> Exercise instructions: Would you write the data out once more, exactly as it is?

━━ Dataset excerpts ━━

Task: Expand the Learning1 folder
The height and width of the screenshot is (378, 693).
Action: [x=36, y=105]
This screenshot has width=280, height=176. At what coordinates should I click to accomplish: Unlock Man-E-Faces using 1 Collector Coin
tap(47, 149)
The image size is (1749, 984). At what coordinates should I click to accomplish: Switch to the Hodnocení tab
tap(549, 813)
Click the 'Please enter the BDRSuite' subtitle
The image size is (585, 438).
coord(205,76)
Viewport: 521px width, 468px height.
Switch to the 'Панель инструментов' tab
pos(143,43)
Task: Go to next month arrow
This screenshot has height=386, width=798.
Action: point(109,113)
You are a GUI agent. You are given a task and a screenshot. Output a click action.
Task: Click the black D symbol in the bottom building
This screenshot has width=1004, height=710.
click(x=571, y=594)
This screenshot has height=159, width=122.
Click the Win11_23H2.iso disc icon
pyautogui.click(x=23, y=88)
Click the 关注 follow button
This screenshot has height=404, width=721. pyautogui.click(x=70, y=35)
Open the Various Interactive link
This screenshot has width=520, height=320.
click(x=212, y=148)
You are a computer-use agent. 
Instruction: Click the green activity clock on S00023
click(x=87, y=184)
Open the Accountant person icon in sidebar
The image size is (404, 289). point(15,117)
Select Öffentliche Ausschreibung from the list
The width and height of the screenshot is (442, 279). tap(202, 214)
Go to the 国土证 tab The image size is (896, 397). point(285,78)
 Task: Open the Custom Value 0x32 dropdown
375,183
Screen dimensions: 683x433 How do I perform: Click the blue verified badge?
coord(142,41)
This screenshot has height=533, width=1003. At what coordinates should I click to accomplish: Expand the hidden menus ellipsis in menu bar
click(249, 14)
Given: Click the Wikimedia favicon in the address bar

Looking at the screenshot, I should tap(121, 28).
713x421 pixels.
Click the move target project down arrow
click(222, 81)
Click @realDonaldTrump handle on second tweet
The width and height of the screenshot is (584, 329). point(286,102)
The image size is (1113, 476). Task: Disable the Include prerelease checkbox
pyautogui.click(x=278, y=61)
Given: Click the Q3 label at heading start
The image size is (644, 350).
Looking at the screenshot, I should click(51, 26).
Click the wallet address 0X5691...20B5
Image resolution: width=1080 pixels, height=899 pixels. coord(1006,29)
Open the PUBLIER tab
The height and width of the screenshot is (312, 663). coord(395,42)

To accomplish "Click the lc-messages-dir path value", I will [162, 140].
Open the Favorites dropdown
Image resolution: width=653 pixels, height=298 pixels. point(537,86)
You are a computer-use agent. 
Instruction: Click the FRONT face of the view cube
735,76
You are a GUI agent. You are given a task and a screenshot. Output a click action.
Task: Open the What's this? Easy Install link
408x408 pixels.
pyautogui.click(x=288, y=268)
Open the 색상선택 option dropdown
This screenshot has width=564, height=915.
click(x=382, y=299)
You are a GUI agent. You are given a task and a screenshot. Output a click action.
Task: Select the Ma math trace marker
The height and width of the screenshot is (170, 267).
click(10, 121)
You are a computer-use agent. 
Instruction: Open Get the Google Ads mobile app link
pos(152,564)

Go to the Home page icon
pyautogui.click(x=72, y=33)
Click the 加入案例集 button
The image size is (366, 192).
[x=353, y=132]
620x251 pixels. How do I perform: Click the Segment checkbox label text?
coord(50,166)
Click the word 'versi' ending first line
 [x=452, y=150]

━━━

> Solved problem:
Task: Expand the Learning1 folder
The height and width of the screenshot is (378, 693).
Action: [x=36, y=105]
This screenshot has width=280, height=176. At what coordinates should I click to accomplish: Unlock Man-E-Faces using 1 Collector Coin
tap(47, 149)
The image size is (1749, 984). At what coordinates should I click to accomplish: Switch to the Hodnocení tab
tap(549, 813)
Click the 'Please enter the BDRSuite' subtitle
The image size is (585, 438).
coord(205,76)
Viewport: 521px width, 468px height.
Switch to the 'Панель инструментов' tab
pos(143,43)
Task: Go to next month arrow
This screenshot has height=386, width=798.
Action: point(109,113)
You are a GUI agent. You are given a task and a screenshot. Output a click action.
Task: Click the black D symbol in the bottom building
This screenshot has width=1004, height=710.
click(x=571, y=594)
This screenshot has height=159, width=122.
Click the Win11_23H2.iso disc icon
pyautogui.click(x=23, y=88)
Click the 关注 follow button
This screenshot has height=404, width=721. pyautogui.click(x=70, y=35)
Open the Various Interactive link
This screenshot has width=520, height=320.
click(x=212, y=148)
You are a computer-use agent. 
Instruction: Click the green activity clock on S00023
click(x=87, y=184)
Open the Accountant person icon in sidebar
The image size is (404, 289). point(15,117)
Select Öffentliche Ausschreibung from the list
The width and height of the screenshot is (442, 279). tap(202, 214)
Go to the 国土证 tab The image size is (896, 397). point(285,78)
 Task: Open the Custom Value 0x32 dropdown
375,183
Screen dimensions: 683x433 How do I perform: Click the blue verified badge?
coord(142,41)
This screenshot has height=533, width=1003. At what coordinates should I click to accomplish: Expand the hidden menus ellipsis in menu bar
click(249, 14)
Given: Click the Wikimedia favicon in the address bar

Looking at the screenshot, I should tap(121, 28).
713x421 pixels.
Click the move target project down arrow
click(222, 81)
Click @realDonaldTrump handle on second tweet
The width and height of the screenshot is (584, 329). point(286,102)
The image size is (1113, 476). Task: Disable the Include prerelease checkbox
pyautogui.click(x=278, y=61)
Given: Click the Q3 label at heading start
The image size is (644, 350).
Looking at the screenshot, I should click(51, 26).
Click the wallet address 0X5691...20B5
Image resolution: width=1080 pixels, height=899 pixels. coord(1006,29)
Open the PUBLIER tab
The height and width of the screenshot is (312, 663). coord(395,42)

To accomplish "Click the lc-messages-dir path value", I will [162, 140].
Open the Favorites dropdown
Image resolution: width=653 pixels, height=298 pixels. point(537,86)
You are a computer-use agent. 
Instruction: Click the FRONT face of the view cube
735,76
You are a GUI agent. You are given a task and a screenshot. Output a click action.
Task: Open the What's this? Easy Install link
408x408 pixels.
pyautogui.click(x=288, y=268)
Open the 색상선택 option dropdown
This screenshot has width=564, height=915.
click(x=382, y=299)
You are a GUI agent. You are given a task and a screenshot. Output a click action.
Task: Select the Ma math trace marker
The height and width of the screenshot is (170, 267).
click(10, 121)
You are a computer-use agent. 
Instruction: Open Get the Google Ads mobile app link
pos(152,564)

Go to the Home page icon
pyautogui.click(x=72, y=33)
Click the 加入案例集 button
The image size is (366, 192).
[x=353, y=132]
620x251 pixels. How do I perform: Click the Segment checkbox label text?
coord(50,166)
Click the word 'versi' ending first line
 [x=452, y=150]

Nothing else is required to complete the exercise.